------ 提取数据 ------

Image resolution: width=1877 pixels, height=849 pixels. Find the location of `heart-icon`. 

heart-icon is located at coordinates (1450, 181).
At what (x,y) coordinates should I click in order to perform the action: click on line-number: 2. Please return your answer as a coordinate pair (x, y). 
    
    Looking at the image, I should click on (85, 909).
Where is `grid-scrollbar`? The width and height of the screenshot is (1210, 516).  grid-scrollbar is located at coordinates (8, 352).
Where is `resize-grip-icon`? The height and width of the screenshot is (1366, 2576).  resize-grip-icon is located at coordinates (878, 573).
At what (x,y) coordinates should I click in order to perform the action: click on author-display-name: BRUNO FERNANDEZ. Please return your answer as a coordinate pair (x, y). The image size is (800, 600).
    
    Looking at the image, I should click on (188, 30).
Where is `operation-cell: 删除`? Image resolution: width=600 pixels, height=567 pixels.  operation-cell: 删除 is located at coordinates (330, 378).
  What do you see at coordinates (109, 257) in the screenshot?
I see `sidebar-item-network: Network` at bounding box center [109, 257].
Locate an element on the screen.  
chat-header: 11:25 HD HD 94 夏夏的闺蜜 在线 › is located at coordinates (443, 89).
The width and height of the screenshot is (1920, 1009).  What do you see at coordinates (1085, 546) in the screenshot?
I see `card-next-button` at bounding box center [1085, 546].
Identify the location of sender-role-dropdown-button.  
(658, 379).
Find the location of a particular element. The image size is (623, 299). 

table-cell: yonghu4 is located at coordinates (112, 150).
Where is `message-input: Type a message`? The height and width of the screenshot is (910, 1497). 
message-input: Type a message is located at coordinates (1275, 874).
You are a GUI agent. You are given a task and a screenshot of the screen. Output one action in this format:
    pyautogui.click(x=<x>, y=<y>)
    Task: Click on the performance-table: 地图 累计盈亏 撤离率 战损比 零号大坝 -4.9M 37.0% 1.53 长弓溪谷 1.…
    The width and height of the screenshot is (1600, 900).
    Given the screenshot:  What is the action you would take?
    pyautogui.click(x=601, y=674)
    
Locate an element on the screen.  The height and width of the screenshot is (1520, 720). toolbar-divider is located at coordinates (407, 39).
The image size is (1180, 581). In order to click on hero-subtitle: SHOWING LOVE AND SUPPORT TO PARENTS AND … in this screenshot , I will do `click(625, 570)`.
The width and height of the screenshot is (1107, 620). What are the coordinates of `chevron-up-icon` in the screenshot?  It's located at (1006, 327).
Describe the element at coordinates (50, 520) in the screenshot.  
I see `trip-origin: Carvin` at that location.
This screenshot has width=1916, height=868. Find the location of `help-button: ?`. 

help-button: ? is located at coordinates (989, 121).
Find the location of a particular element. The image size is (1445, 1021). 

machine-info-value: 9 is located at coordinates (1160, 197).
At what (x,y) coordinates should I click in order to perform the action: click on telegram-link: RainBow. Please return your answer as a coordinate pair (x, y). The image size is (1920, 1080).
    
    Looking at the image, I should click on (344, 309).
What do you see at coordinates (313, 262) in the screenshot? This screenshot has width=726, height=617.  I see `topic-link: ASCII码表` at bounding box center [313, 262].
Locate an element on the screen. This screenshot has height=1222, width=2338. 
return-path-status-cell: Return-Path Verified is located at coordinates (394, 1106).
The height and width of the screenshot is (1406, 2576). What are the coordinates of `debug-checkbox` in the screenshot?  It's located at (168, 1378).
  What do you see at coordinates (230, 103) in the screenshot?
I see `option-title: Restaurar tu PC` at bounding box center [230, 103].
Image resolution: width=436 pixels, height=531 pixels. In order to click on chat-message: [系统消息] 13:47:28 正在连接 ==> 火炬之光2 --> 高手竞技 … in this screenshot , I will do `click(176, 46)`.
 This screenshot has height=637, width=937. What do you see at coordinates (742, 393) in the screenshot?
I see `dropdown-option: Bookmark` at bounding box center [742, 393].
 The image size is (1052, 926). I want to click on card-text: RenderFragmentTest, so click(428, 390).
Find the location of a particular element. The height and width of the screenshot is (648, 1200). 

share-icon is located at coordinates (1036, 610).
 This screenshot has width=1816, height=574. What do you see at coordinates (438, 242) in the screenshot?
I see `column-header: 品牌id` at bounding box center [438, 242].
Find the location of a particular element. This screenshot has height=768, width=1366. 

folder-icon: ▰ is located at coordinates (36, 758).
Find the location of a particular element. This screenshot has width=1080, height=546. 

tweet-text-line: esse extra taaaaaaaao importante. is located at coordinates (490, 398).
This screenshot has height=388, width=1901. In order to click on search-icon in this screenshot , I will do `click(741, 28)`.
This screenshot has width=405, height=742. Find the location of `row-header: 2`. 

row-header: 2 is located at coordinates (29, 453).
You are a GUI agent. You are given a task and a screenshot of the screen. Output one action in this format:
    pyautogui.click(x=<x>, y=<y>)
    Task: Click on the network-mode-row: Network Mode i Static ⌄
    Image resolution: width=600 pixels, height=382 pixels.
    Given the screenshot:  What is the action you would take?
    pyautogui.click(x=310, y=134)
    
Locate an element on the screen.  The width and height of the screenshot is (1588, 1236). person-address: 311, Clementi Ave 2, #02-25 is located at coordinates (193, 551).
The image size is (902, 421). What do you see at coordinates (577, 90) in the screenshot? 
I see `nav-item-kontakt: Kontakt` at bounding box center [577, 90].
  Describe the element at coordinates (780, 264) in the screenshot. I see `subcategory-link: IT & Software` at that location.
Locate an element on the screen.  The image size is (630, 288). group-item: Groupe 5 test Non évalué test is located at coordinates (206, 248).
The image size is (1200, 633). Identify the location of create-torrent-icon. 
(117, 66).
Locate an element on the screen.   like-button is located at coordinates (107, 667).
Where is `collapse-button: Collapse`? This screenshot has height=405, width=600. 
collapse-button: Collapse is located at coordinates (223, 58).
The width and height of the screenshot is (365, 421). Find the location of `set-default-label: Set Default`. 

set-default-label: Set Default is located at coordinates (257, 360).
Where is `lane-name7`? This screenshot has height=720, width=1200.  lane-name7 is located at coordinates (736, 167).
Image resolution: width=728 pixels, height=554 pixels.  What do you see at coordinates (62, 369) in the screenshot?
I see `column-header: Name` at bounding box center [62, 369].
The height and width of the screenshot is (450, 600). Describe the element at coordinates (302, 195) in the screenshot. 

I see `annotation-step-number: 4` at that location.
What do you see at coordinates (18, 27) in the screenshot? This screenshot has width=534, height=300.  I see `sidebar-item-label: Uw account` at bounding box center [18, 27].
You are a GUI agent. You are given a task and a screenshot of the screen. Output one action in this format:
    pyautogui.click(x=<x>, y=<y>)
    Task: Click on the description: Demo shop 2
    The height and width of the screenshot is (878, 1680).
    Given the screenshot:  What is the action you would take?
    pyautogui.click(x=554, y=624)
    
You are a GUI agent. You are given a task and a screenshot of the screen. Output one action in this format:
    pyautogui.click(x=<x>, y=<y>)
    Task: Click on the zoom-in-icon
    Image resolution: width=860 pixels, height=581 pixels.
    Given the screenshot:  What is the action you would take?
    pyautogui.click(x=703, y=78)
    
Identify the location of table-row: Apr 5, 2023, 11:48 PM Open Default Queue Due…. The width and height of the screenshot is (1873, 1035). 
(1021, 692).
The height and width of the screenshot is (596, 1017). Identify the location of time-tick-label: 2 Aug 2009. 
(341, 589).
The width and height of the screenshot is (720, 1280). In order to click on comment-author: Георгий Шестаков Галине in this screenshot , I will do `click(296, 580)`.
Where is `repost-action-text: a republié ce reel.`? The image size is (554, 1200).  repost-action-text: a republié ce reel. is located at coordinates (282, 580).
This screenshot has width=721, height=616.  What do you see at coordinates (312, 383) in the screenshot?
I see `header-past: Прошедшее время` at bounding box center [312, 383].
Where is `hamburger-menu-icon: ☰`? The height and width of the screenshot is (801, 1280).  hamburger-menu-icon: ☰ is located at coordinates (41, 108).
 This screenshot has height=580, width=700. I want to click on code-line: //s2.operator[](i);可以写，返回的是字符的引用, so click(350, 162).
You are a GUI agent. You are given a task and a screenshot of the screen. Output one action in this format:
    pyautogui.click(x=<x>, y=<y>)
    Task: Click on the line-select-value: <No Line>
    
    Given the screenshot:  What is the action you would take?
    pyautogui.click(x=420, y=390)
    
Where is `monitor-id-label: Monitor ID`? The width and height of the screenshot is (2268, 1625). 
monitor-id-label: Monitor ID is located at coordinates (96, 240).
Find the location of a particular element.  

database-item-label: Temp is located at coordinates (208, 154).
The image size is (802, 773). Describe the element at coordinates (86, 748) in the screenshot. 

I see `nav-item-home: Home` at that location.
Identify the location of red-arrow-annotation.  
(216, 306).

------

数一数上面的列表中有多少行含有字符串“Default”，大小写须完全一致。只写出行数。

3